The sensitivity and specificity of a probable AD diagnosis made according to the
NINCDS-ADRDA criteria with postmortem pathology as reference standard are 0.65
and 0.75. 19 Sensitivity and specificity are generally above 80% when the diagnosis is made
in expert centres and when healthy subjects are used as controls, but are much lower
when patients with other forms of dementia are used as controls. Recently a revision of
these criteria for clinical diagnosis has been proposed, 20 reflecting the increasing
importance of new markers.

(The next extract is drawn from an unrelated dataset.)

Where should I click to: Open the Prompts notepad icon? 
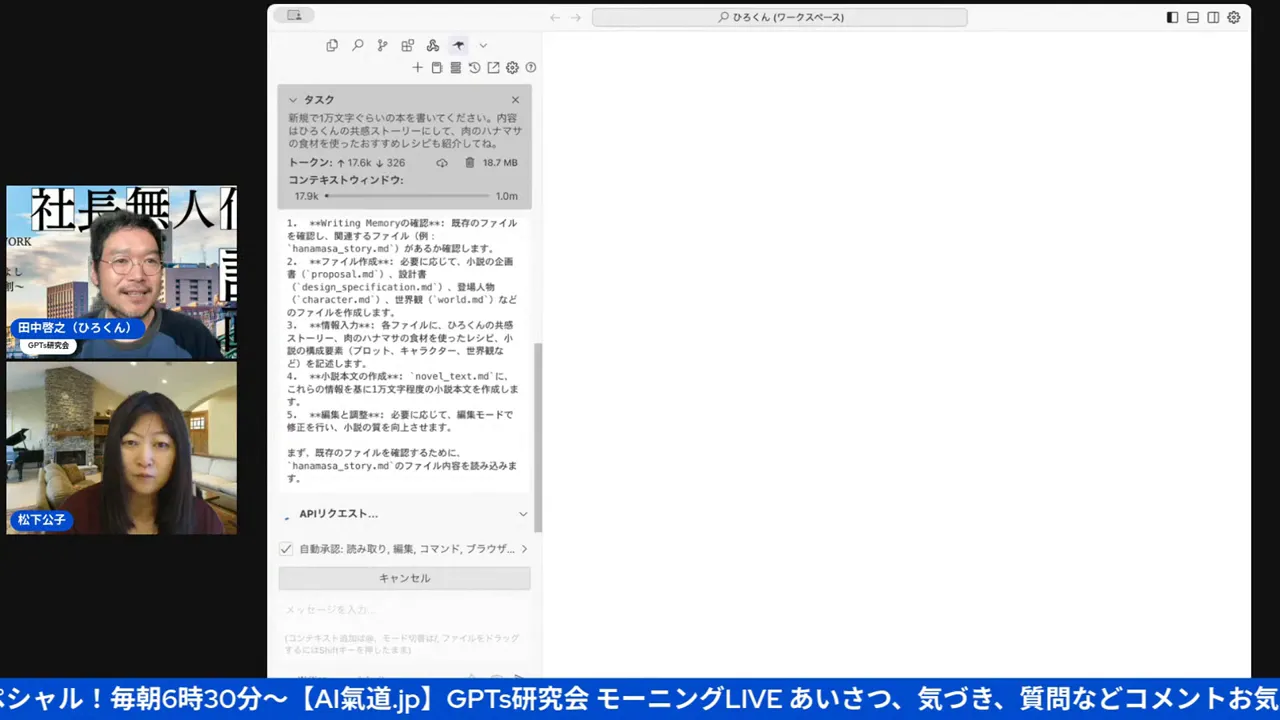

The criteria were based on a literature review, followed by
an expert meeting in June 2005.
The new proposed criteria for the diagnosis of probable AD consist of the core
diagnostic criterion of early episodic memory impairment (episodic memory is memory
for events that the patient experienced and should be able to recall, more specifically
for recent events) plus one or more of the following supportive features:
• presence of medial temporal lobe (MTL) atrophy on MRI
• abnormal cerebrospinal fluid biomarkers (amyloid beta1-42, total tau, and
phospho-tau)
• a specific pattern on functional neuroimaging with 18F-FDG PET (SPECT
technique did not meet criteria for diagnostic accuracy)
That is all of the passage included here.